Association between characteristics of mammographic calcifications and malignie Neoplasia in a national hospital – 2017
Asociación entre características de las calcificaciones mamográficas y neoplasia maligna en un hospital nacional, 2017
Keywords:Breast cancer, Mammography, Malignant neoplasm
Introduction: The presence of calcifications may be useful for the diagnosis of breast neoplasia. Objective: To determine the association between the characteristics of mammographic calcifications and malignant neoplasia. Methods: Observational, analytical, retrospective of cases and controls. Developed in the Gynecology Breast Pathology Unit. Female patients with mammogram suggestive of malignant neoplasm with a positive malignancy biopsy were included as cases, and 67 patients without histological evidence of malignancy as controls.

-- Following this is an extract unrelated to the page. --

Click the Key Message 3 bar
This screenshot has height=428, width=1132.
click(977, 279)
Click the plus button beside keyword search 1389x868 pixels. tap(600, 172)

Results: The average age of the cases was 54.12 years, in the controls 50.34. 50,.9% (59) are older than or equal to 50 years, OR 2,399 95% CI (1,125-5,114) p = 0.022, of these 52.5% (31) had breast cancer. 9.5% (11) had calcifications suspicious of malignancy, the most frequent, the amorphous and the pleomorphic fine. 37.1% (43) of the total cases have the BI-RADS 0 category, 6.9% (8) BI-RADS 1, 8.6% (10) BI-RADS 2, 7.8 % (9) BI-RADS 3, 28.4% (33) BI-RADS 4, 8.6% (10) BI-RADS 5 and 2.6% (3) BI-RADS 6. 72, 7% (8) of patients with calcifications suspected of malignancy presented breast cancer. In the bivariate analysis, an OR of 4,163 was obtained. 95% CI (1,043-16,606) p = 0,031. In the multivariate analysis the association remained unchanged regardless of age and BI-RADS. Conclusion: Age 50 years or older and mammographic calcifications suspected of malignancy are associated factors for breast cancer.